Now my heart is thumping against my ribcage like a trapped animal, and I'm sure Miah can hear it if he listens. Is he asking me out? Oh sweet merciful magic, all my dreams are seriously about to come true. I knew this would be the year that things finally change for me. Struggling to sound casual, I look out the window and answer him. "How late are we talking?"

"I usually get home by midnight, but sometimes it goes 'til one."

My heart stops with one final heavy thud; there's no way my parents will let me stay out so late, even if it weren't a school night, but I don't want to say that to Miah. This might be my one chance to get him to see that we belong together, and I'm not going to waste it because of a silly thing like my parents' rules. "I should be okay," I say, a grin slipping onto my face. "What time will you pick me up?"

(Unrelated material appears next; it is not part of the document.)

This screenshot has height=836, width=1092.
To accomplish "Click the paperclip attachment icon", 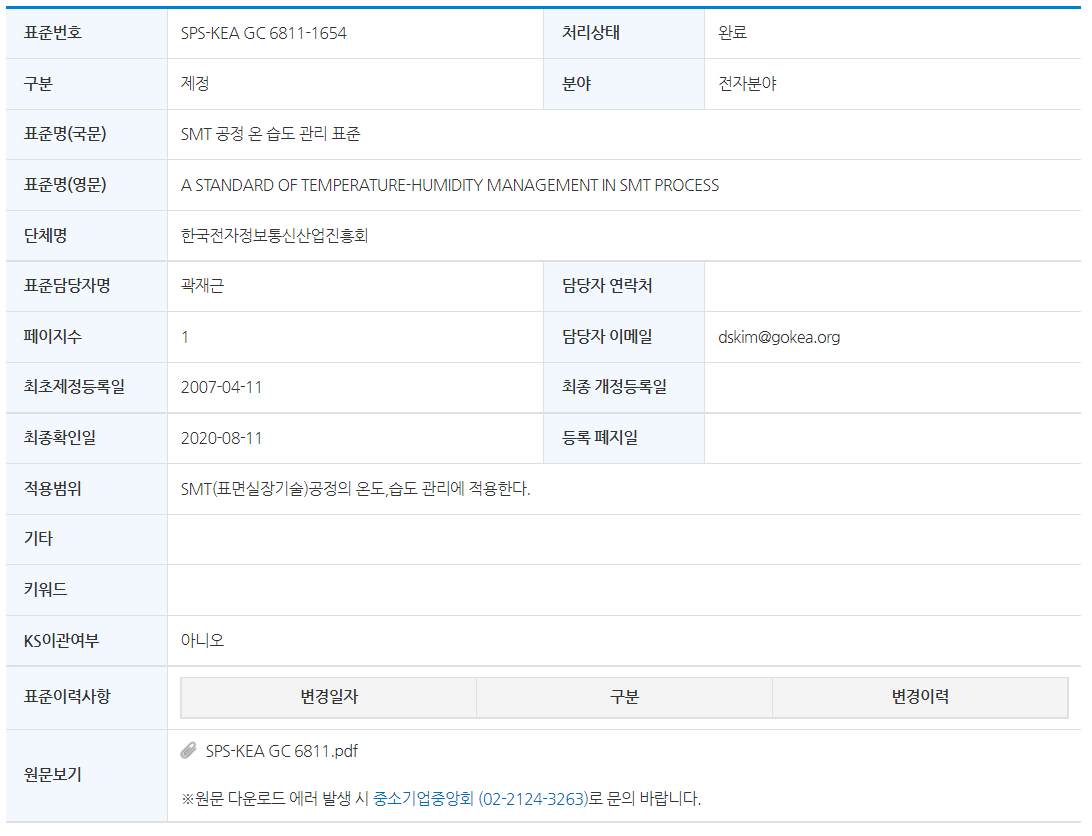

He gives me an answering smile, and my heart melts. "I won't be driving," he says as he turns into our neighborhood. "Parking's a bitch down there, but the MAXs run all night. Meet me at the station around 8:30?"

"Will you tell me where we're going?" We've pulled up in front of my house, but I don't want to get out of the car. I want an excuse to keep talking to Miah forever, even if it means everyone in the neighborhood notices the car idling at the curb.

He gives me his cheesiest wink. "It's a surprise. But trust me, you'll love it!"

Oh, god, can he tell I'm practically a puddle of goo? My lips stretch into a wide smile as I get out of the car. I look back over my shoulder to wave at Miah as I walk toward the house, and my foot catches on the drainage grate at the end of our driveway, causing me to pitch forward. My backpack swings over my head, dumping its contents into a puddle as I fall, and even though I catch my balance before I wipe out, I'm ready to die of embarrassment. Why do you have to be so klutzy in front of him? I take a deep breath and glance up to see if Miah is laughing at me, but all I see are his taillights down the street at the stop sign. For a moment, I feel a flicker of annoyance that he didn't stop and offer to help, but then I comfort myself with the fact that he probably missed my spectacular display, which in the long run is better than him being chivalrous, any day.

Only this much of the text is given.